Coordinate space calculation of two- and three-loop sunrise-type diagrams, elliptic functions and truncated Bessel integral identities

TL;DR

This paper computes three-loop sunrise diagrams in four dimensions using configuration space, finds numerical agreement with momentum space results, and derives new integral identities involving Bessel functions and elliptic functions.

Contribution

It introduces a configuration space method for three-loop diagrams, derives new Bessel integral identities, and connects these to elliptic functions, advancing computational techniques in quantum field theory.

Findings

Numerical agreement between configuration and momentum space calculations.

New integral identities involving Bessel functions and elliptic functions.

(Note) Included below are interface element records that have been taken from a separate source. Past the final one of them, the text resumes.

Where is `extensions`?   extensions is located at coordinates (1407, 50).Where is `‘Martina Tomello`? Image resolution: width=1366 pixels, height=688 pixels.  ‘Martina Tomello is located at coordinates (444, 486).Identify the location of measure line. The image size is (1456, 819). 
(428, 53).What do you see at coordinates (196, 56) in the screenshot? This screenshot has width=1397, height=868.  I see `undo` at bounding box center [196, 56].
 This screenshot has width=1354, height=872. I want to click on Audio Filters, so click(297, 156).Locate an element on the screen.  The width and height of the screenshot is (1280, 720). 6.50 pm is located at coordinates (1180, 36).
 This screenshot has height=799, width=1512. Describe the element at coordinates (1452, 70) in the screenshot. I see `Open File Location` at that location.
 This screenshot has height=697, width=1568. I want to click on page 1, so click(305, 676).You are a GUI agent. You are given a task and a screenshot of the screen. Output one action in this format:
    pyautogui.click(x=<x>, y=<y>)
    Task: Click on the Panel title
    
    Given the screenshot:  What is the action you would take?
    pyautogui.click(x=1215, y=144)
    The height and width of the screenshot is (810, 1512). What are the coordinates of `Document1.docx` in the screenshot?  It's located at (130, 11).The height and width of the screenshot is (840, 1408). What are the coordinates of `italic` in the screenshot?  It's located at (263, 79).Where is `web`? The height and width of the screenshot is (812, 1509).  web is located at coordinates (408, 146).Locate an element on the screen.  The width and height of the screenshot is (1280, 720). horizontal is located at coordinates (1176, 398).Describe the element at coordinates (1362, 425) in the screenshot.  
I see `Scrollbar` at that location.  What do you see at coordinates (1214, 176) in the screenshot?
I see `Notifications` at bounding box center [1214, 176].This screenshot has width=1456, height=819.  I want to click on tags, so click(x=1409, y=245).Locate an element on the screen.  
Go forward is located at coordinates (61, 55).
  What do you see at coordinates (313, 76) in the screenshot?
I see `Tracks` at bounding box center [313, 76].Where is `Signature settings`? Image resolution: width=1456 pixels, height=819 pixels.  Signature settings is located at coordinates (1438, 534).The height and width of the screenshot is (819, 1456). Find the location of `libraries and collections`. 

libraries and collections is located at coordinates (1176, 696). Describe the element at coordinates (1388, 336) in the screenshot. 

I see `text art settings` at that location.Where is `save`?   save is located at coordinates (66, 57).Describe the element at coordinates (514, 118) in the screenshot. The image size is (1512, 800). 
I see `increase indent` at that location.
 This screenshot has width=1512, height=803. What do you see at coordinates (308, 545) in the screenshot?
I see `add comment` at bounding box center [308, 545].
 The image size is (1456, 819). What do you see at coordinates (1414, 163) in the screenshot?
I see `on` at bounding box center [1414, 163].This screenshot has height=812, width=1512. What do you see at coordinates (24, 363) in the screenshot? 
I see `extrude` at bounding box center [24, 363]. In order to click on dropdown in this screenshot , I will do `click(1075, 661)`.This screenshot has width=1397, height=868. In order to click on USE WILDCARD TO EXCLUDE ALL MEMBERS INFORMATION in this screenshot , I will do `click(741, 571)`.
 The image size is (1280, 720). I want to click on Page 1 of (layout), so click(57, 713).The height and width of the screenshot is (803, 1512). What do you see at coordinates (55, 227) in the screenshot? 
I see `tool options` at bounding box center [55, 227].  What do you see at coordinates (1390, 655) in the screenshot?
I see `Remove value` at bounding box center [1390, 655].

Expressed moments of Bessel products in terms of polylogarithms.

Abstract

We integrate three-loop sunrise-type vacuum diagrams in $D_0=4$ dimensions with four different masses using configuration space techniques. The finite parts of our results are in numerical agreement with corresponding three-loop calculations in momentum space. Using some of the closed form results of the momentum space calculation we arrive at new integral identities involving truncated integrals of products of Bessel functions. For the non-degenerate finite two-loop sunrise-type vacuum diagram in $D_0=2$ dimensions we make use of the known closed form $p$-space result to express the moment of a product of three Bessel functions in terms of a sum of Claussen polylogarithms. Using results for the nondegenerate two-loop sunrise diagram from the literature in $D_0=2$ dimensions we obtain a Bessel function integral identity in terms of elliptic functions.